The news from Motorola Inc., which reported first-quarter earnings early today, is fairly grim-and the short-term outlook is no better.
The Schaumburg, Ill.-based handset giant posted flat sales, an operating loss and lower shipments and market share than in the year-ago quarter. Despite the grim numbers, Motorola’s dire warnings in guidance given earlier this year had some analysts expecting worse. In the game of lowered expectations, the company’s results exceeded some forecasts.
The company said early today that revenue for the first quarter was $9.4 billion, down slightly from $9.6 billion in year-ago quarter. Net earnings at the company were in the negative column: a loss of $181 million, down from a $686 million profit in the year-ago quarter.
The lower-than-expected loss and higher-than-expected average selling prices for handsets apparently buoyed Motorola’s stock, which rose nearly 2 percent in the morning’s trading.
Mobile device sales, which typically account for around two-thirds of the company’s revenue, were $5.4 billion for the first quarter, down 15 percent from the year-ago quarter. Revenue was bolstered by the company’s two other divisions: Motorola posted a 42-percent increase in connected home sales and a 20-percent increase in networks and enterprise sales.
Excluding certain items, Motorola’s mobile devices segment incurred an operating loss of $231 million, down nearly a billion dollars from the year-ago quarter’s $701 million profit. The company said that acquisition costs, a legal settlement and reorganization charges impacted its earnings.

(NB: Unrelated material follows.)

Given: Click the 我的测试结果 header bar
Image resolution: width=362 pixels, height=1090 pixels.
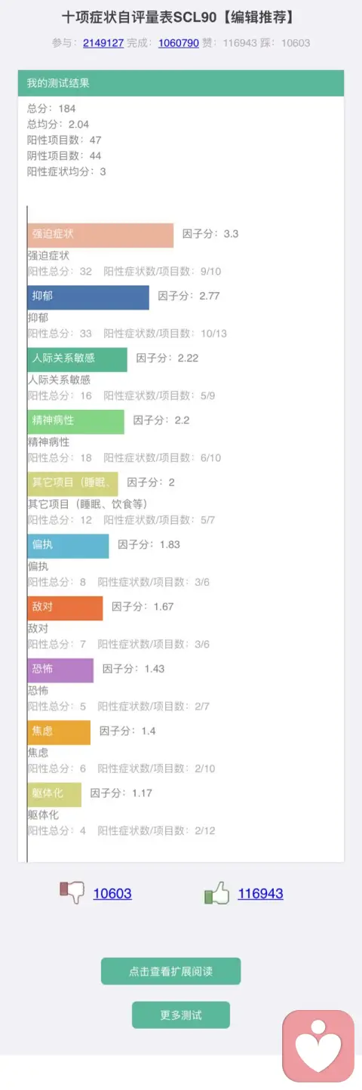Looking at the screenshot, I should coord(181,83).
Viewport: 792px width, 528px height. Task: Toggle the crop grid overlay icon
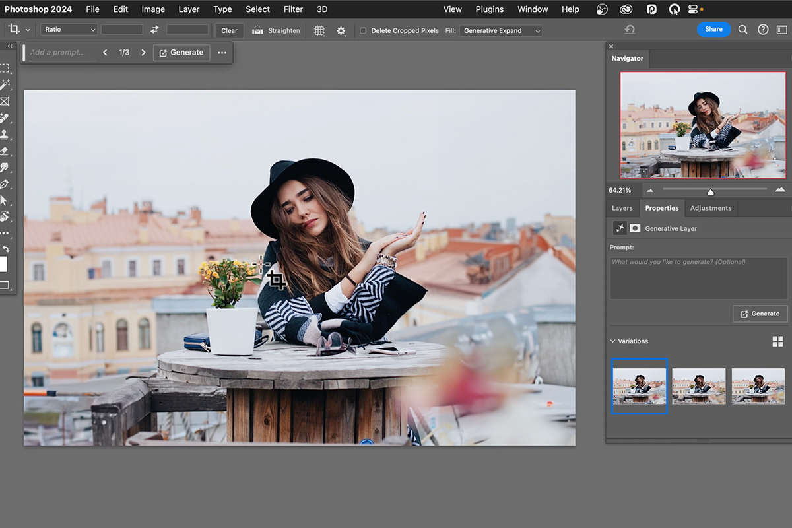pos(319,30)
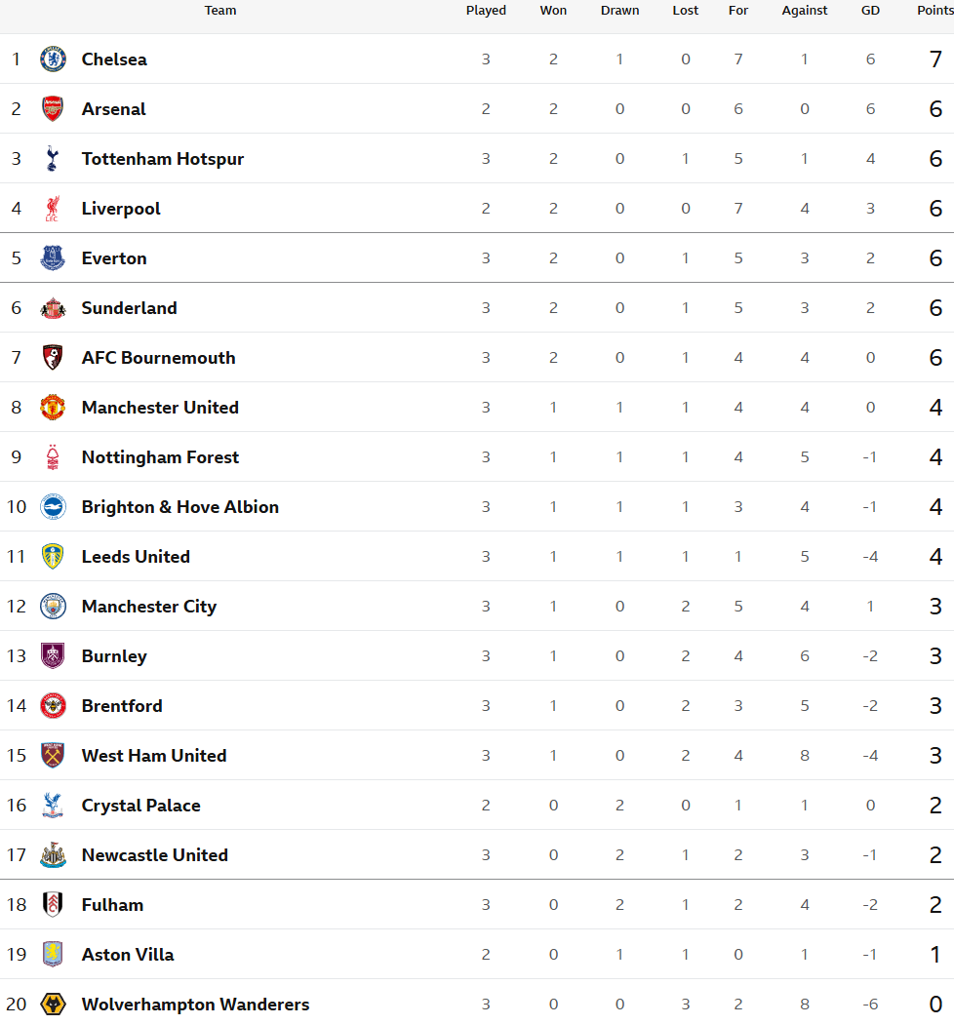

The company shipped 45.4 million handsets in the first three months of the year, down from 46.1 million units in the year-ago quarter. While shipments were strong in the company’s home base in the Americas, weakness in emerging markets and Europe contributed to weakness in sales, profits and shipments, the company said.
Motorola estimated that its global market share for the quarter was 17.5 percent, down from more than 20 percent in the year-ago quarter and 23 percent in the prior quarter. Motorola’s market share slippage is expected to benefit market leader Nokia Corp. and Samsung Electronics Co. Ltd., which trails Motorola as the No. 3 handset vendor worldwide.
Ed Zander, Motorola’s CEO and chairman, said the company expected to end 2007 in the black. Motorola continued an accelerated share-buyback program, recently stepped up in the face of criticism from Carl Icahn, the billionaire investor who is seeking a seat on the company’s board in the upcoming May 7 shareholder meeting. The company also said it is streamlining its product portfolio, proceeding with previously announced job cuts and introducing more Linux/Java-based products.
In related news, the company announced yesterday that it would pay the state of New Jersey, one of its key institutional investors, $190 million to settle a class-action lawsuit related to its dealings with Telsim, the Turkish network operator. Motorola loaned Telsim about $2.5 billion earlier in this decade to finance the operator’s network; Telsim subsequently defaulted on the loan. New Jersey sued as lead plaintiff in the matter, alleging that Motorola misled shareholders about the nature of its dealings with Telsim. Motorola expects to recover about $75 million of the settlement through insurance. The settlement was one of the charges that constrained Motorola’s earnings in the first quarter.